Ferlaino prese direttamente il terzino William Prunier dal Montpellier e disse: «Non è un Adone, ma vi assicuro che è un giocatore di grande efficacia». Brutto era e giocò tre partite. Ottavio Bianchi, nei quadri societari, assunse Bortolo Mutti. Cinque partite, quattro punti. Da Fragneto Monforte, dov’era a un convegno di sport, Ferlaino lo licenziò per telefono. Bianchi si dimise per solidarietà. E arrivò Mazzone, troppo onesto per un crac annunciato. Chiamò dall’Austria Giuseppe Giannini, 33 anni, suo pupillo a Roma e principe in pensione allo Sturm Graz, entrambi travolti da un insolito destino nell’azzurro mare di Napoli. Quattro partite, zero punti. Se ne andarono insieme a fine novembre. E venne l’autunno e arrivò Galeone, chiamato da Salvatore Bagni responsabile del settore tecnico.
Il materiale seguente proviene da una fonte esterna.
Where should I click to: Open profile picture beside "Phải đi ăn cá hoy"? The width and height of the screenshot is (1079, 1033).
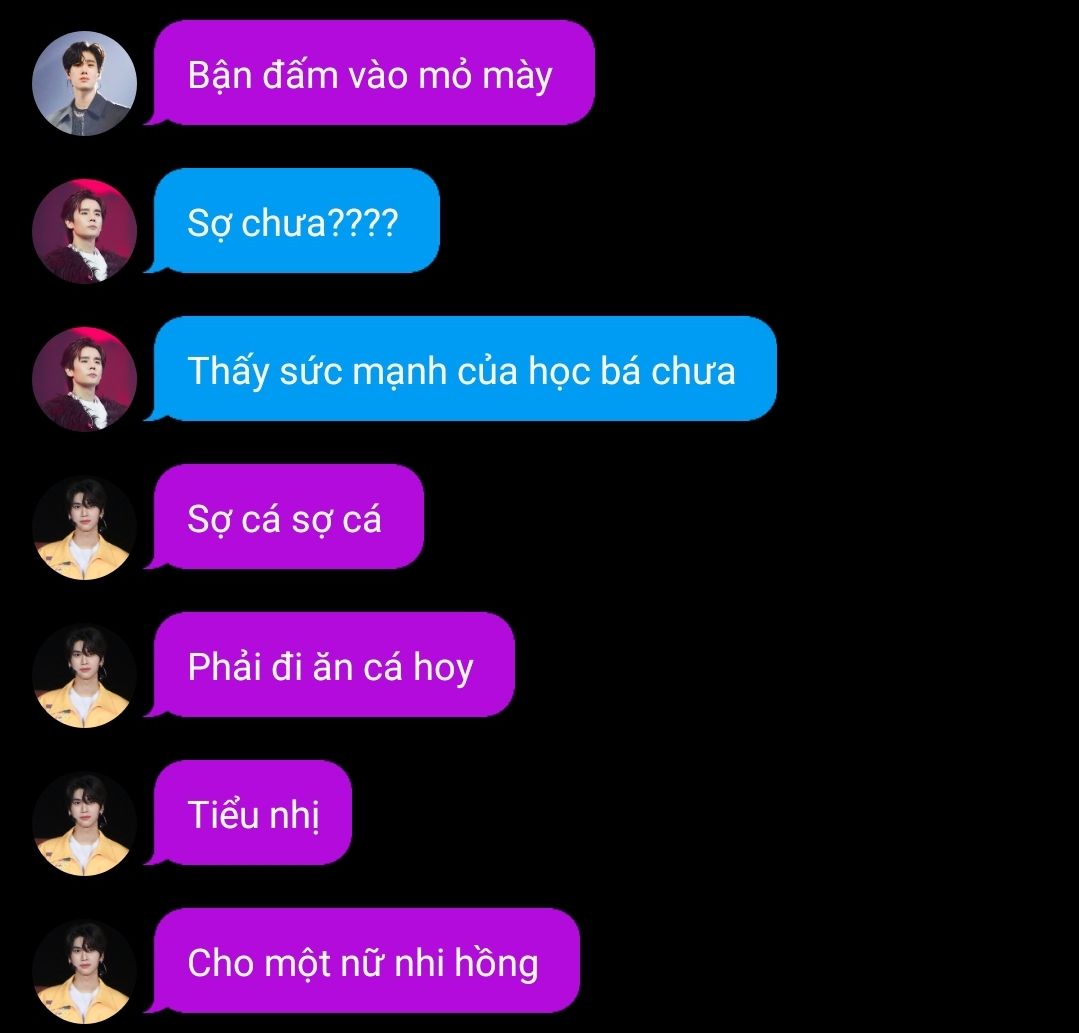[84, 675]
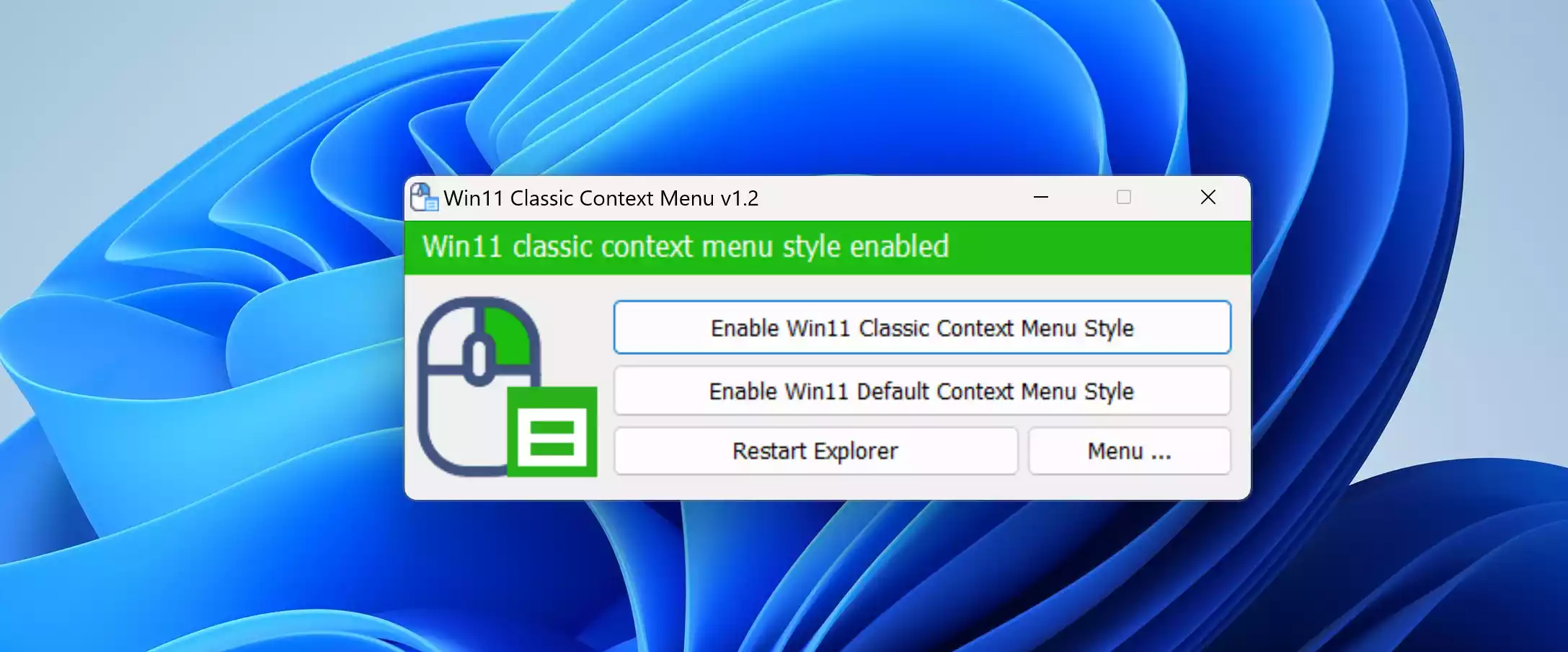This screenshot has height=652, width=1568.
Task: Enable Win11 Classic Context Menu Style
Action: click(921, 327)

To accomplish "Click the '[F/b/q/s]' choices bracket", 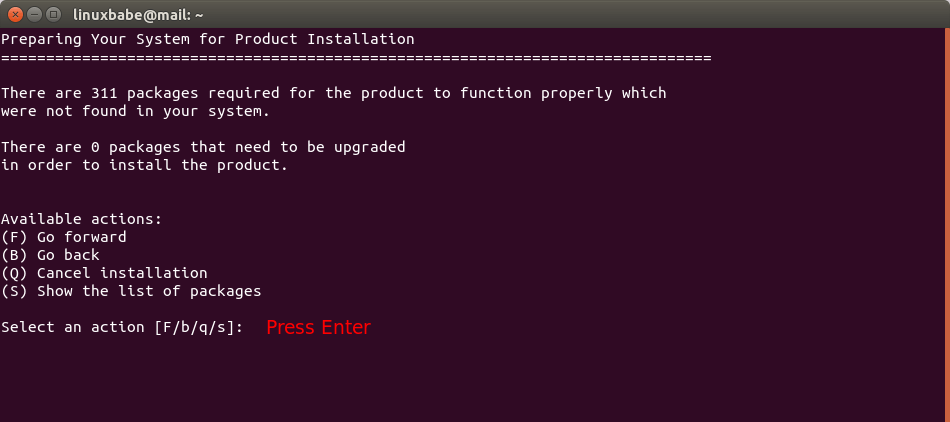I will click(x=198, y=327).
Nel nome un solido naviglio sulle acque agitate del golfo, bagnolese per giunta, emigrante di ritorno. Nella persona un ironico conversatore. Nei fatti 3 punti in dieci partite. Gli telefonò Bassolino: «Riporti la squadra nelle zone alte». Venne dicembre e ce cadéano ‘nzino a schiocche a schiocche le illusioni azzurre. Anche Galeone chiamò un suo pupillo, Massimiliano Allegri. L’aveva avuto nelle immaginifiche stagioni di Pescara. Galeone disse: «Salvo il Napoli e lascio il calcio». Al Campo Paradiso, dileguatasi l’ultima ombra del pibe de oro, il magazziniere Tommaso Starace esplose dei tric-trac beneauguranti. Nessuno capì che cosa ci facesse Allegri in una banda di patetici masnadieri, calciatori per caso, stranieri che non parlavano l’italiano e italiani che non parlavano il napoletano, una classica “banda di musica” come diciamo a Napoli. Max e la sua figura di giovanotto riccioluto nei garbugli di quell’annata. Fece amicizia con Raffaele Sergio, un trentenne di Cava de’ Tirreni, che giocava terzino. Perdevamo con una regolarità impressionante. Galeone inserì Allegri in squadra a Genova, nella partita a tennis perduta contro la Sampdoria (3-6) con questi martiri in campo: Di Fusco; Baldini, Crasson, Ayala, Facci; Goretti, Asanovic, Rossitto; Bellucci, Allegri, Protti. Allegri giocò sette partite con l’impudente sorriso a labbra lunghe e strette (cinque sconfitte e due pareggi). Quattro volte non finì la gara, sostituito da Longo, Altomare, Asanovic e Panarelli.